Prescriptive solutions and imposed changes
Equally frustrating are the prescriptive processes that clients are constrained to. Integrated SaaS solutions often offer a primary underpinning process concept (e.g. cascaded objectives, mid-year and annual appraisals or position-based succession planning) that force the client to adopt that process rather than their own.

Many SaaS solutions also require that clients adopt new releases within a minimum time – so clients have to change their processes at the vendor’s discretion not their own.

These standard solutions rarely produce the added value initially sought by the actual users. Because of this, user acceptance severely wanes after the initial excitement of implementation has worn off and executive attention has moved on to a new initiative.

Lack of evolution
Unlike transaction-based software (e.g. payroll and recruitment), Talent Management, Development Management and Performance Management software applications seek to change the way that individuals behave. Consequently, they need to evolve as their users’ behaviours evolve and usage  becomes more sophisticated. Standard solutions can rarely do this without significant fees and time. This counters contemporary behavioural engineering thought – which argues that organisations need to develop processes that directly support their business strategy, are driven and sustained by the organisation’s culture and seize on (but are not dictated by) the power of contemporary technology.

Superficial added-value
Functionality in ‘out-of-the-box’ applications is typically focused on the popular wants of front-line users and superficial or even cosmetic features such as ‘apparent simplicity’ and ‘look and feel’. In turn, the sophisticated demands, concerns and true needs of senior management are rarely met (e.g. impact on productivity, effectiveness on an individual and organisational level and ROI). Satisfaction is only initial and at a low level. Executives find themselves increasingly dissatisfied once they find their demands cannot be met even when extensive data has been accumulated.

Single platform
Market forces, including each vendor’s drive to maximise sales and minimise sales cost, has led most vendors to attempt to offer the full range of functionality. IT departments have welcome and encouraged this ‘single platform’ approach.  But, ‘buyer-beware!’ – this has led to many less than optimal solutions with:

  • Modules from different sources and even different underpinning architectures being bolted together in ways that will inevitably lead to maintenance issues
  • Different technologies being used on later modules and no retrofitting of this technology to earlier modules
  • Vendors building solutions without the depth of specialist process or data expertise that enabled them to be successful with their first application i.e. they become a ‘jacks of all trades but master of few.’

With the substantial vendor consolidations and extensions of each solution into full blown integrated solutions, we are on the verge of seeing a new breed of vendor and going round the cycle again. We are about to see a new selection of ‘best of breed’, even more innovative and unique solutions. I wonder what we are going to call those? As many will operate in the cloud, perhaps ‘Angel Solutions?’

ERP systems
Another common option is to have a core HRIS or ERP system customised. While such approaches offer almost limitless functionality, they come with a much higher price tag, have extended implementation times, potential bugs, lack of upward compatibility and the risk of limited on-going support and maintenance.

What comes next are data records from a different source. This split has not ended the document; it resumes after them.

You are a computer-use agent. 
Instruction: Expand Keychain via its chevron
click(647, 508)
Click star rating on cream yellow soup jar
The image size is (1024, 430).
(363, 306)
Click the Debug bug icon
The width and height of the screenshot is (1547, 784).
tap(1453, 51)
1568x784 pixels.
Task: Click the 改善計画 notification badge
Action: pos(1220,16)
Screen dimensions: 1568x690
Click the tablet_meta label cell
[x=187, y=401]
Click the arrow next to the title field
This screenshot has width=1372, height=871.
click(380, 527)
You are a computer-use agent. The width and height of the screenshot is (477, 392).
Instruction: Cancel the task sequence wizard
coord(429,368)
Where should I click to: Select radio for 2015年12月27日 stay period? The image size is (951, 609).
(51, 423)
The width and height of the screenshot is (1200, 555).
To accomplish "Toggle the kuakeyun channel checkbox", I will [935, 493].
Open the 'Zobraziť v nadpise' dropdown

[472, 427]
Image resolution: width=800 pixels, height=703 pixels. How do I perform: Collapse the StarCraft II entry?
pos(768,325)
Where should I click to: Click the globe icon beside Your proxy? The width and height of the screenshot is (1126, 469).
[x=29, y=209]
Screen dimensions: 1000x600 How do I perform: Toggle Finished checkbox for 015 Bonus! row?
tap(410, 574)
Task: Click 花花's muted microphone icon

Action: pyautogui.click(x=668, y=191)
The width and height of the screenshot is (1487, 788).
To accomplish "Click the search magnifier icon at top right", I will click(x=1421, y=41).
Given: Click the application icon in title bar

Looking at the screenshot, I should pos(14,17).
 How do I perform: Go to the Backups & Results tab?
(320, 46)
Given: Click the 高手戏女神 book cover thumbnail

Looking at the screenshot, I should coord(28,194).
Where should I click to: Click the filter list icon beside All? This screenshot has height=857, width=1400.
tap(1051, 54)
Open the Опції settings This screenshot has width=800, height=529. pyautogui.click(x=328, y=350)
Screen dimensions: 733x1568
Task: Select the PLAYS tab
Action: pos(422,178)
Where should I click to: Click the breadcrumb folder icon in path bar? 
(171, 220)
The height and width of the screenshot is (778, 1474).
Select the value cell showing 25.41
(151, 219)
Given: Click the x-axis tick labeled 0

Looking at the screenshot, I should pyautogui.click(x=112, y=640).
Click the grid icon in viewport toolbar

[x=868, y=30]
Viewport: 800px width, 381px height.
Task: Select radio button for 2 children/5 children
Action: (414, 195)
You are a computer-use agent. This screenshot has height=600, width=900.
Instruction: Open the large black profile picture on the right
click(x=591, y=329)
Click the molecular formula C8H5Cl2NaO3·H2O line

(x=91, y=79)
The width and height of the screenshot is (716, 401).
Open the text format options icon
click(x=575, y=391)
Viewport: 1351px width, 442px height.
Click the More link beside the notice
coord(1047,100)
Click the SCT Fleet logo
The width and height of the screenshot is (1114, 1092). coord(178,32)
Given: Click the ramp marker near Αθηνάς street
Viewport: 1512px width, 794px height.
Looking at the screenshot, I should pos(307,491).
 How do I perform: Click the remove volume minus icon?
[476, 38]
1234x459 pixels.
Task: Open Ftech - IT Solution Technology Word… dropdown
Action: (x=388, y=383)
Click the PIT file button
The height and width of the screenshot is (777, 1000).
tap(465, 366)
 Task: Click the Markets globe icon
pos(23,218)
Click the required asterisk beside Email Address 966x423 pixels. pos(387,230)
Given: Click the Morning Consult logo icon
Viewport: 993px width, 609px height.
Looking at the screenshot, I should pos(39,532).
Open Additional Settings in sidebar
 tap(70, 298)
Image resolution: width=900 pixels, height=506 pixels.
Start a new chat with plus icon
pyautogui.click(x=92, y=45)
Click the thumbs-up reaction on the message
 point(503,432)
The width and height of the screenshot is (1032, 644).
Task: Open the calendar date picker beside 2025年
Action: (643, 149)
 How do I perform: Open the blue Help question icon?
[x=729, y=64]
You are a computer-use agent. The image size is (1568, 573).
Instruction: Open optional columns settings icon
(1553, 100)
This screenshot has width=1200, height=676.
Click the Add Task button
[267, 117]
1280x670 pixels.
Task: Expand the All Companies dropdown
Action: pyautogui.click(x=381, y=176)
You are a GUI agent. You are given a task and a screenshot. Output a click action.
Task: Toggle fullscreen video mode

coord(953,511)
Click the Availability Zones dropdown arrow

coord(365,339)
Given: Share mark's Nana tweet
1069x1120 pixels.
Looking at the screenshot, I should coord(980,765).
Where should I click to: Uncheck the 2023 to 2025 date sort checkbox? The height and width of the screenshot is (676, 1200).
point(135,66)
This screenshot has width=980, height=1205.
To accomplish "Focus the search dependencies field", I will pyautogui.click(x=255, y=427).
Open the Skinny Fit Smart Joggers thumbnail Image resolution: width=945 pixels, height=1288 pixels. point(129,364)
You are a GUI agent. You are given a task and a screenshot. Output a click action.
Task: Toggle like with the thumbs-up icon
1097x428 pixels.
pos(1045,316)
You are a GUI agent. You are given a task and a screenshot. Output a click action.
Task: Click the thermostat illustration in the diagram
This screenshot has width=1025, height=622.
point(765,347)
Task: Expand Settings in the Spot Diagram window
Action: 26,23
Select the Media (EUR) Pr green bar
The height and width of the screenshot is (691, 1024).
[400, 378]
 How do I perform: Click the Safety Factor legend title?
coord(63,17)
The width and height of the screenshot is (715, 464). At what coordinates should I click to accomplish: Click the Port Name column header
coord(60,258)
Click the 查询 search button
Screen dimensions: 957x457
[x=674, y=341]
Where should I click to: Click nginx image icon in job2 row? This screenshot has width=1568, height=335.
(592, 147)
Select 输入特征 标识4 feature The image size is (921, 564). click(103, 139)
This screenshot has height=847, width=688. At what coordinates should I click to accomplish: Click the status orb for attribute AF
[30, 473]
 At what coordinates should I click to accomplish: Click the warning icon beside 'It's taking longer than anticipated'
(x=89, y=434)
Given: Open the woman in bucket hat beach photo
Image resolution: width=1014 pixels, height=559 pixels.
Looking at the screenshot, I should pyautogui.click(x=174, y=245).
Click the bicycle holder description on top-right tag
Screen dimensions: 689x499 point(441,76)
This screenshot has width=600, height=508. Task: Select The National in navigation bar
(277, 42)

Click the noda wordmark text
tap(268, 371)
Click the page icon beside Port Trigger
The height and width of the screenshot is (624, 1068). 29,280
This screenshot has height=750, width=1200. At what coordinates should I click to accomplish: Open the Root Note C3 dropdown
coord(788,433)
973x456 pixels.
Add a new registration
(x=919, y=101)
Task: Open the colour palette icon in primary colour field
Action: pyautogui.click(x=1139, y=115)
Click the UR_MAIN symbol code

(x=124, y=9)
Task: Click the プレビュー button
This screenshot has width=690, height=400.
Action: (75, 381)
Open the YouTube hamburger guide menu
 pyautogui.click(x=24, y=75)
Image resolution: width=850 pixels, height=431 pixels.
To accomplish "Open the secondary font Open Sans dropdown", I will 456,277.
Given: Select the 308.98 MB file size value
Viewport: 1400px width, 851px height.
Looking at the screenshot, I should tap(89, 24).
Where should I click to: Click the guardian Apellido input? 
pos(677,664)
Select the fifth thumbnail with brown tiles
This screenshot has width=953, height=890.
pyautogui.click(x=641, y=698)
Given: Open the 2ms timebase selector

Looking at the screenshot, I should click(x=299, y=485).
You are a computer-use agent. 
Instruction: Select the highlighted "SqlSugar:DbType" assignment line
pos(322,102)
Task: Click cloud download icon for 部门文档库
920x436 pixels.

However, ERP systems provide excellent backbone infrastructures for high volume transaction-based processes. But, they rarely offer the flexibility that processes like Performance Management and Success Planning demand.

They also typically do not support the more contemporary user-experience focused functionality such as dynamic interface skins, multi-media support, etc. ERP systems suppliers, such as those selling the major HRIS applications, argue that ‘single platform’ solutions are the most appropriate. They will typically wrap multiple modules into the very large overall license fee. Customers then feel obliged to use these apparently free modules rather than buy a ‘best of breed’ solution that better fits their needs. While there is an appearance of a free license, the costs associated with implementation are often substantial and expensive customisation often has to be reworked with each upgrade.

Avoiding the pitfalls
Many organisations approach the acquisition of Performance Management or Talent Management as a ‘software implementation’ project. Invariably, such projects do not produce the desired results because implementing any software that is designed to produce behavioural change is, in actuality, a change management process and a behavioural issue.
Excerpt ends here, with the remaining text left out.